If humans could act as carriers, we'd vaccinate everyone. It's a matter of transmission and populations -- i.e. epidemiology -- not individual risk.

23

From the CDC:

"Rabies virus is transmitted through saliva and brain/nervous system tissue. Only these specific bodily excretions and tissues transmit rabies virus. If contact with either of these has occurred, the type of exposure should be evaluated to determine if postexposure prophylaxis is necessary.

"Contact such as petting or handling an animal, or contact with blood, urine or feces does not constitute an exposure. No postexposure prophylaxis is needed in these situations."

https://www.cdc.gov/rabies/exposure/materials.html

25

@24

I have no idea what you're talking about when you say rabies vaccines are "risky."

Present-day rabies vaccines are complete safe, with the most severe possible side effects, apart from the allergic reactions any vaccine can cause, are rash, fever and joint pain -- exactly the same as reactions to MMR vaccines, which are routinely given to all children in the US.

27

@26

Oh, OK, you agree with me then-- the reason we don't vaccinate everyone for rabies isn't due to infection/morbidity risk calculations for individuals, but because unlike the MMR vaccine, there is no epidemiological reason to do so.

28

@8 It's not a matter of being germaphobic, or being city folks who don't understand wildlife. It's about being pragmatic, and allowing potentially affected people make informed decisions. The parks staff clearly did not see signs of rabies, or they would have taken the bat in for a destructive test.
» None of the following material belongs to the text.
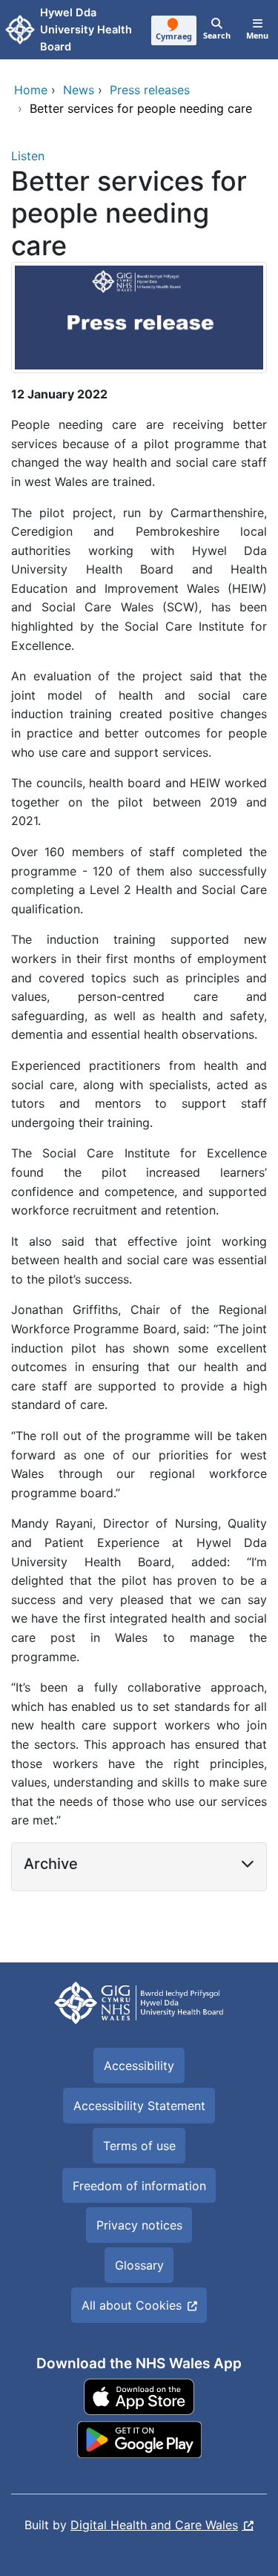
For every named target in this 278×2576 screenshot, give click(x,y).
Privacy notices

@11, Because the only way to test a bat is to kill it, most wildlife professionals don't just kill and test every bat that may have encountered humans, unless it was showing signs of rabies, or attacking humans or pets, which is often a sign of rabies. Since they didn't see signs of rabies, they decided to spare the bat's life, so it can keep feasting on pests that are a problem for us.

29

@28

I think a much more likely explanation is that the "parks staff" in question was someone hired to clean the bathrooms, who had a kind heart and no training whatsoever in wildlife contact. And when someone who did have such training eventually heard about it, they freaked out a little and issued a kinda panicky press release, instead of taking three deep breaths and calming down for a minute before informing the public.

...or maybe the press release was calm and sober, but the writer for The Stranger who picked up the story is the kind of city dweller who freaks right the fuck out at the very idea of having a bat anywhere nearby.